Rewrite the entries below, changing "Screen dimensions" to "Screen size" and keeping everything else the same. Leave the pictures out.

__Information shown__.

-- start --

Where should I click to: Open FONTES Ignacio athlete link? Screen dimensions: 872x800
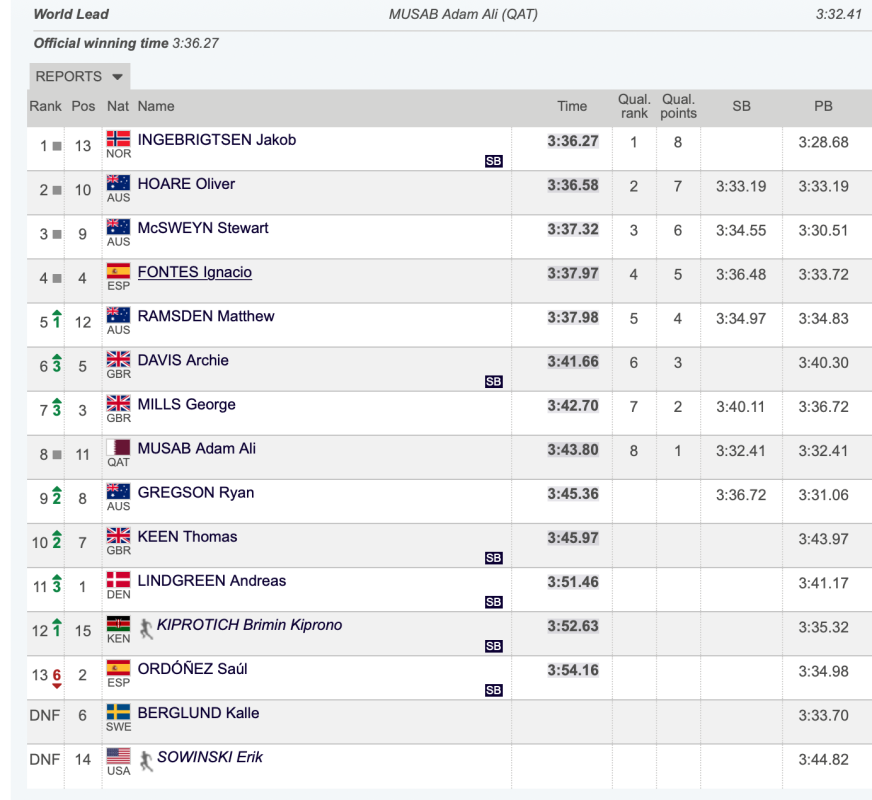pos(195,272)
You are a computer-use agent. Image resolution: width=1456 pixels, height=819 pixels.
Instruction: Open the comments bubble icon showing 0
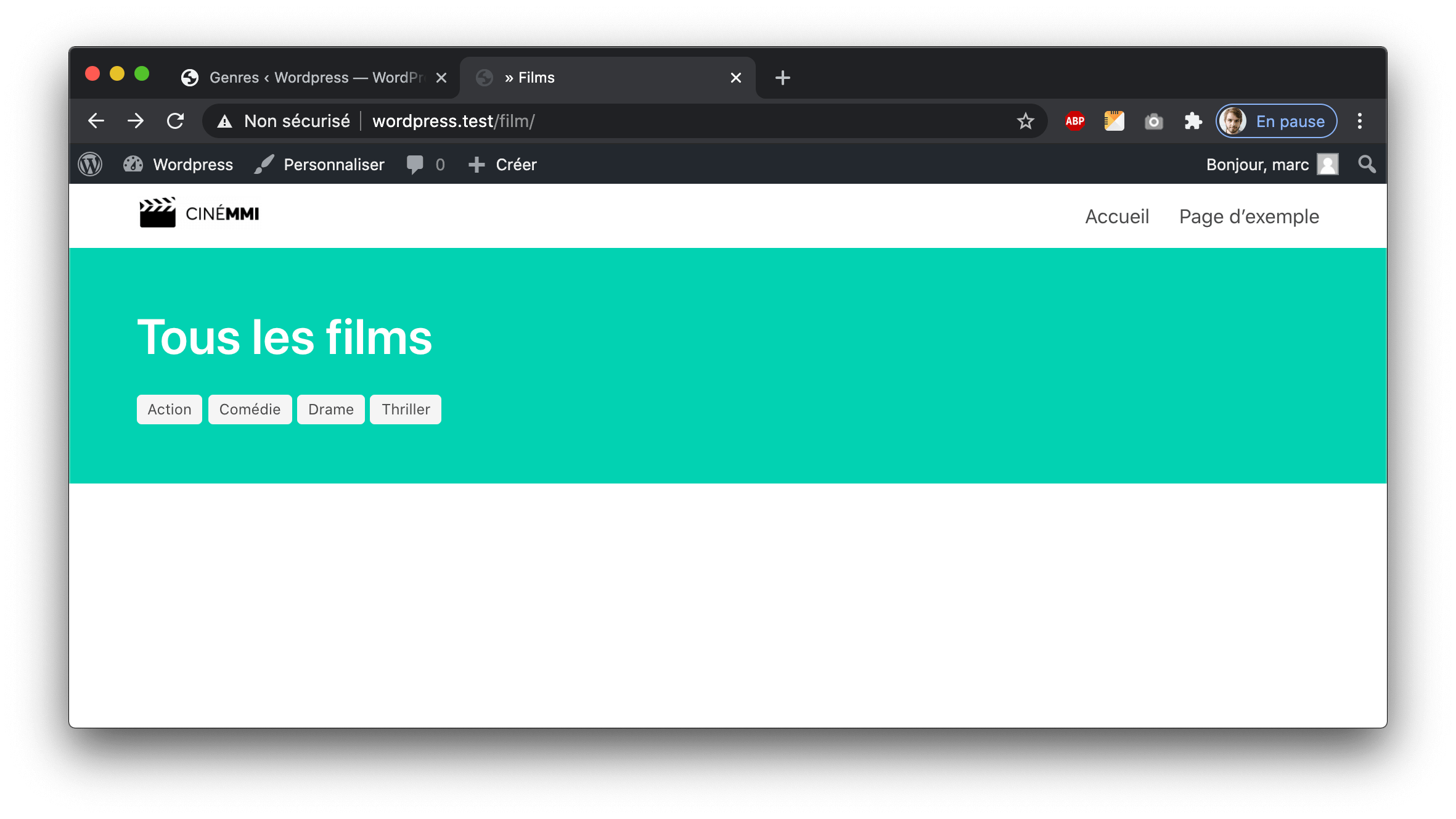click(x=415, y=164)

-- end --

__The answer__.
Where should I click to: Open FONTES Ignacio athlete link? Screen size: 872x800
pos(195,272)
You are a computer-use agent. Image resolution: width=1456 pixels, height=819 pixels.
Instruction: Open the comments bubble icon showing 0
click(x=415, y=164)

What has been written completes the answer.